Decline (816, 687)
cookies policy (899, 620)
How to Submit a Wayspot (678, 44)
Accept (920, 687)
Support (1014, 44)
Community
--
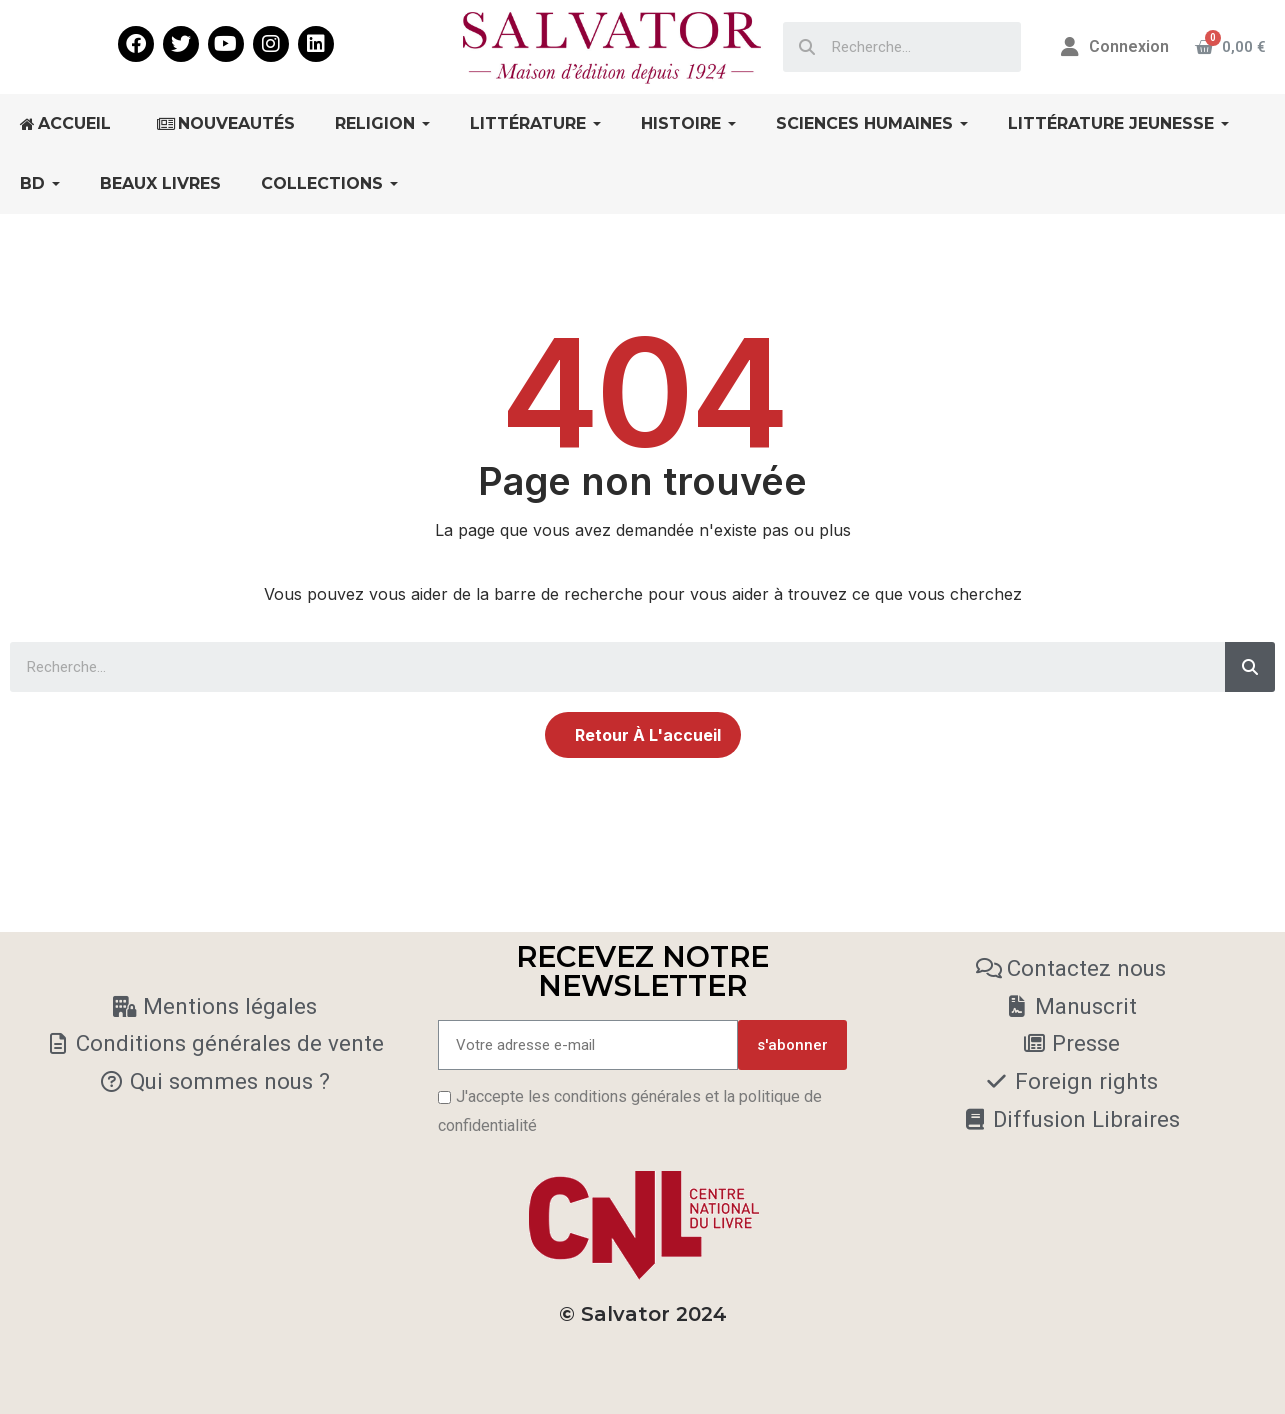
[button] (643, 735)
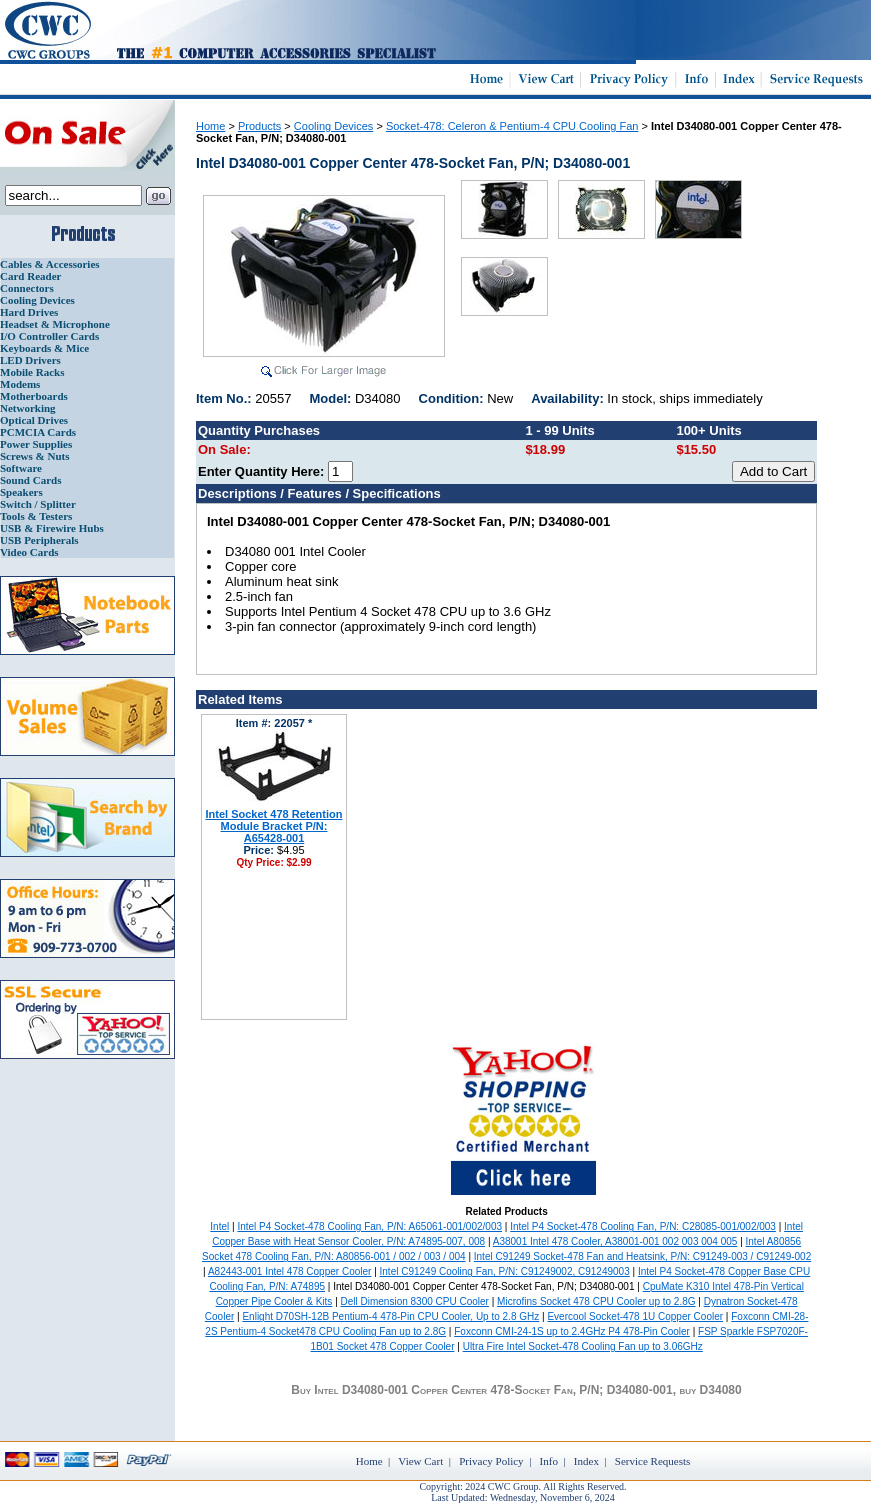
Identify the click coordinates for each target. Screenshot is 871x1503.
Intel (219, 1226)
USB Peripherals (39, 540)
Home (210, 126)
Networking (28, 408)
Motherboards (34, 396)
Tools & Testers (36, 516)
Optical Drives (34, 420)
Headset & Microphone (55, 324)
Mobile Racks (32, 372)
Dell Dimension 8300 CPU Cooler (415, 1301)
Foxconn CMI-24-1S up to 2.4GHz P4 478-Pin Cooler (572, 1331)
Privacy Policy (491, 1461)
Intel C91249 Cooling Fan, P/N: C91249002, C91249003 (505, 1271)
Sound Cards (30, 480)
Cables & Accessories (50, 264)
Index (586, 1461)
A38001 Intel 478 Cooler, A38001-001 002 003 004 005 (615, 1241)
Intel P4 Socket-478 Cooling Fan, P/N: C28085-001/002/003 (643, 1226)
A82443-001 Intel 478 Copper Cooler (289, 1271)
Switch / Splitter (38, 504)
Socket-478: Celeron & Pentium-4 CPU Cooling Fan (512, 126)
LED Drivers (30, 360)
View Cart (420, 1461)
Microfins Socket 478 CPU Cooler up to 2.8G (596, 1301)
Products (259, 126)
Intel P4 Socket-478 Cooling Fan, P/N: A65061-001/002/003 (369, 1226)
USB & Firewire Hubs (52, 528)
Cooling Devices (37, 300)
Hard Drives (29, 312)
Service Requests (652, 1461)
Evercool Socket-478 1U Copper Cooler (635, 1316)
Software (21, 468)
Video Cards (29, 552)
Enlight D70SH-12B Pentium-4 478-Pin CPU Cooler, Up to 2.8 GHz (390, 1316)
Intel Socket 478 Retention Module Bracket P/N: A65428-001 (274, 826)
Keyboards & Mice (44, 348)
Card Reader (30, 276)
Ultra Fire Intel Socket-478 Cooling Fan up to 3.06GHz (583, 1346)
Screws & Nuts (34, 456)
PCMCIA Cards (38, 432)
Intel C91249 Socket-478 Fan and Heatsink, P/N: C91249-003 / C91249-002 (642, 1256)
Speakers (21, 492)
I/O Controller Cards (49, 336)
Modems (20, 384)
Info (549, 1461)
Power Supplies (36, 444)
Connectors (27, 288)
--
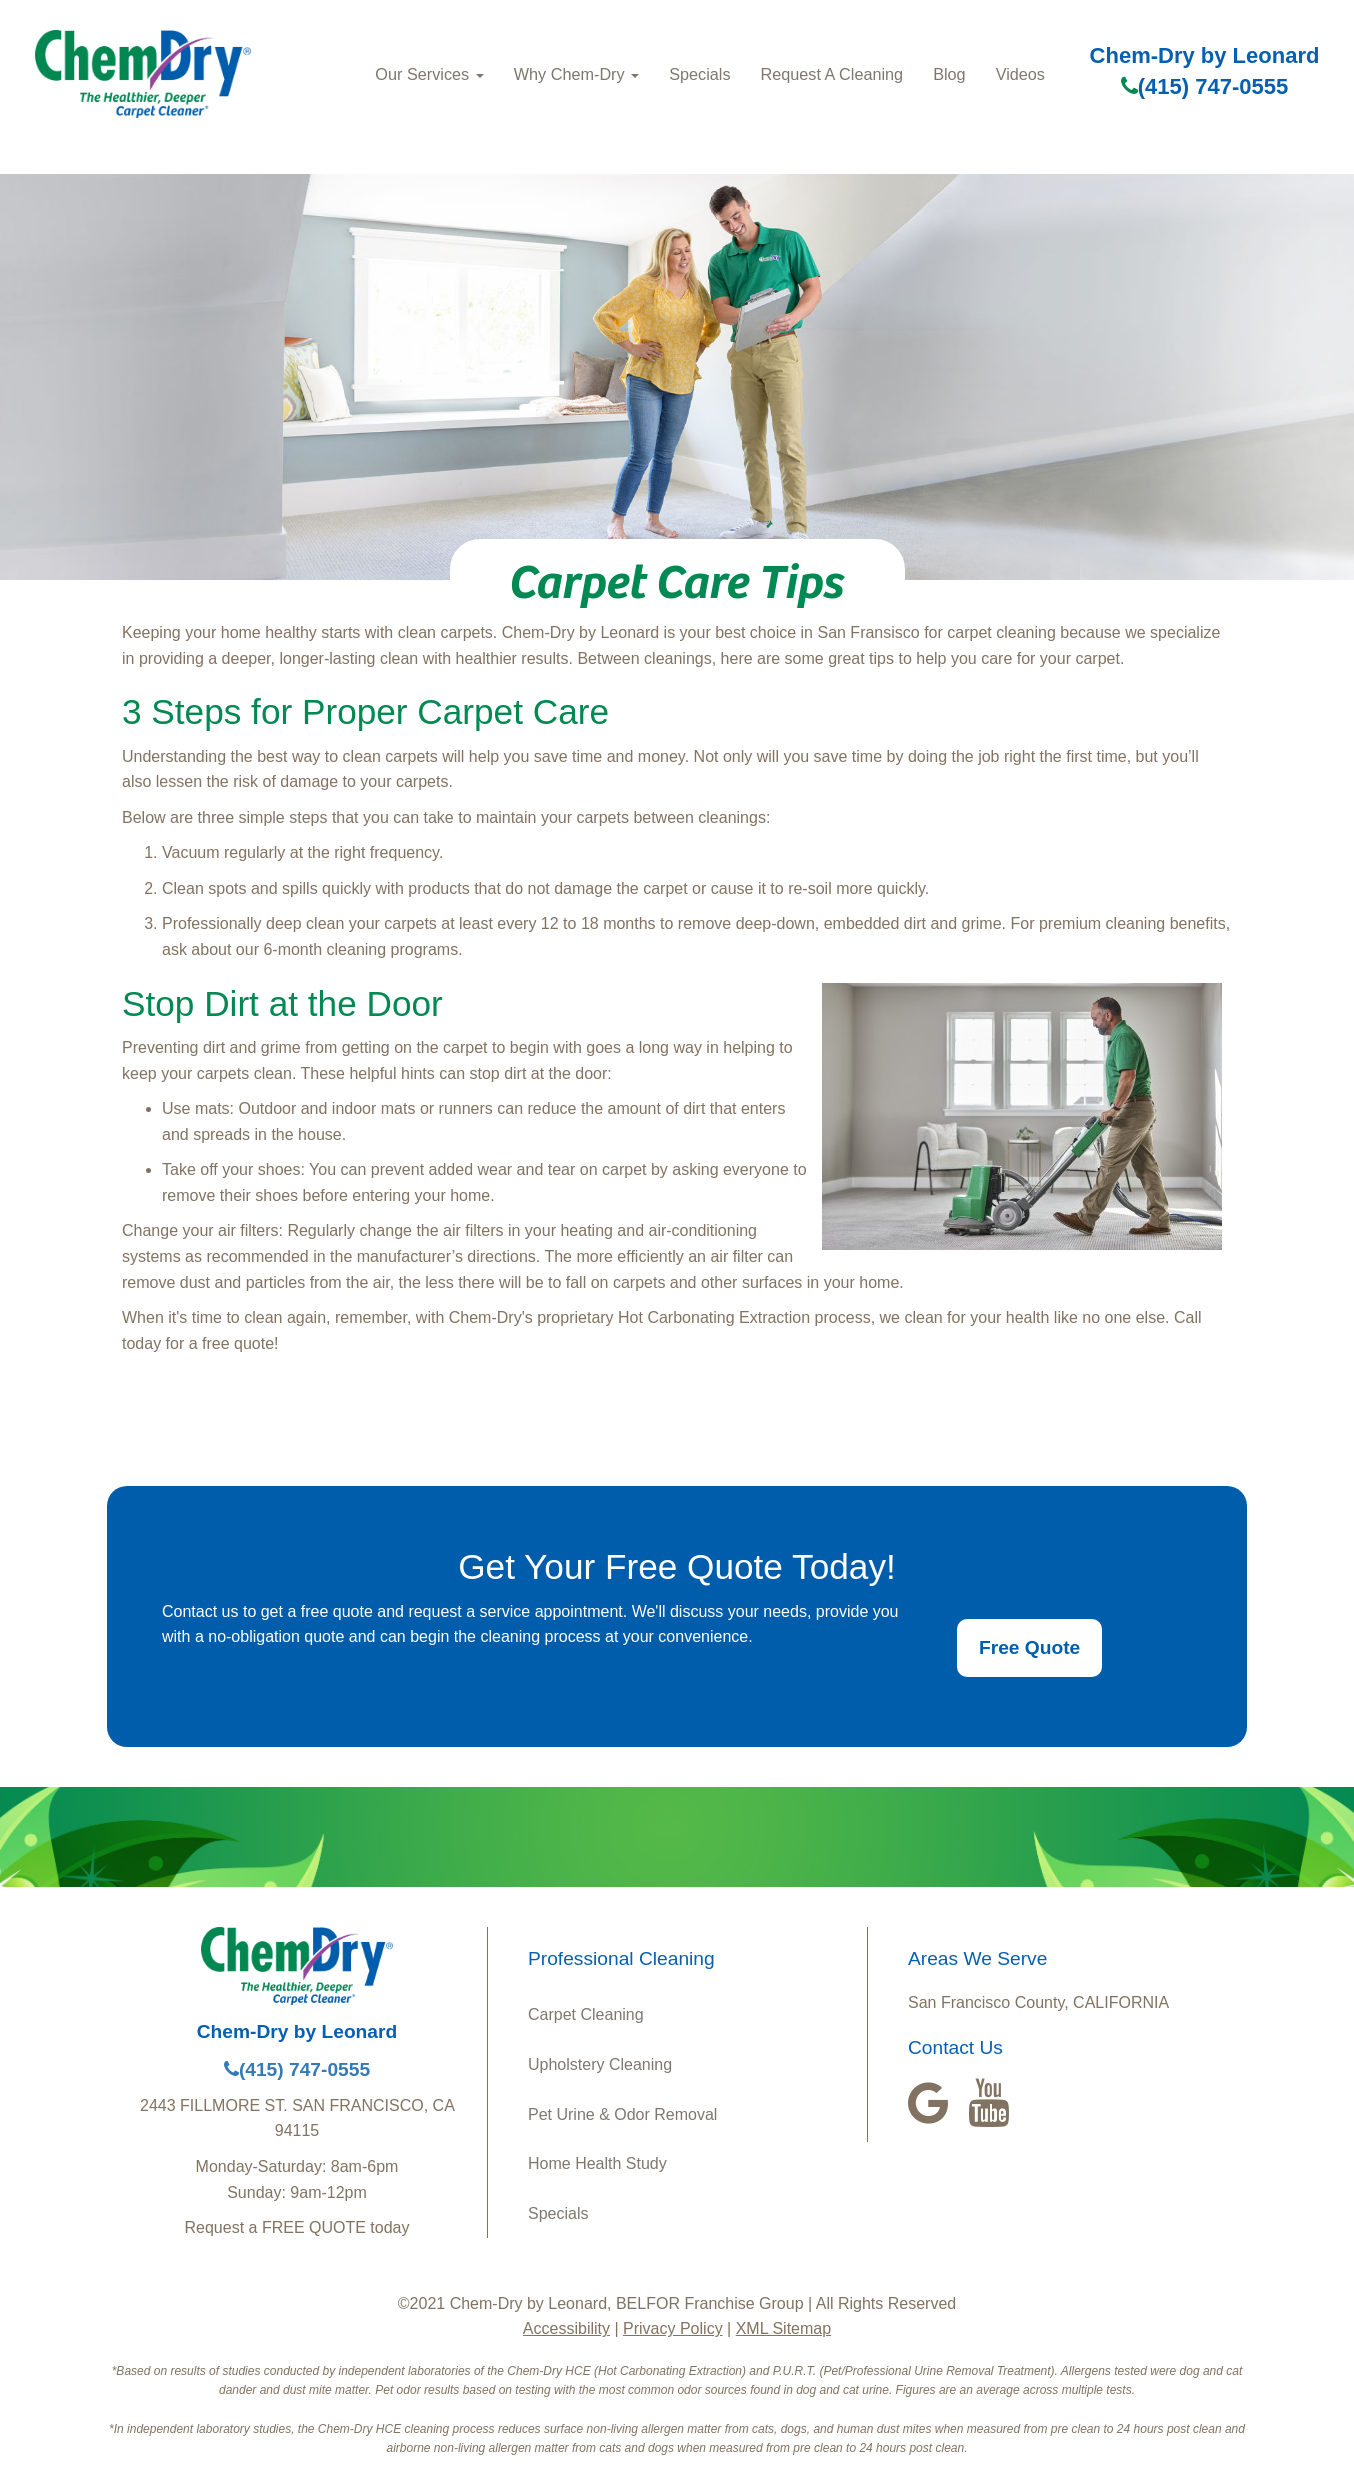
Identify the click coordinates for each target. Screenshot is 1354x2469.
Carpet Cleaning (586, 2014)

Exercise instructions => Copy out the entries from the line with "LED Drivers (30, 360)" up to and including the line with "Power Supplies (36, 444)", reproducing each one unchanged.

Full output =>
LED Drivers (30, 360)
View Cart (420, 1461)
Microfins Socket 478 CPU Cooler up to 2.8G (596, 1301)
Products (259, 126)
Intel P4 Socket-478 Cooling Fan, P/N: A65061-001/002/003 (369, 1226)
USB & Firewire Hubs (52, 528)
Cooling Devices (37, 300)
Hard Drives (29, 312)
Service Requests (652, 1461)
Evercool Socket-478 1U Copper Cooler (635, 1316)
Software (21, 468)
Video Cards (29, 552)
Enlight D70SH-12B Pentium-4 478-Pin CPU Cooler, Up to 2.8 GHz (390, 1316)
Intel Socket 478 Retention Module Bracket P/N: A65428-001 (274, 826)
Keyboards & Mice (44, 348)
Card Reader (30, 276)
Ultra Fire Intel Socket-478 Cooling Fan up to 3.06GHz (583, 1346)
Screws & Nuts (34, 456)
PCMCIA Cards (38, 432)
Intel C91249 Socket-478 Fan and Heatsink, P/N: C91249-003 / C91249-002 (642, 1256)
Speakers (21, 492)
I/O Controller Cards (49, 336)
Modems (20, 384)
Info (549, 1461)
Power Supplies (36, 444)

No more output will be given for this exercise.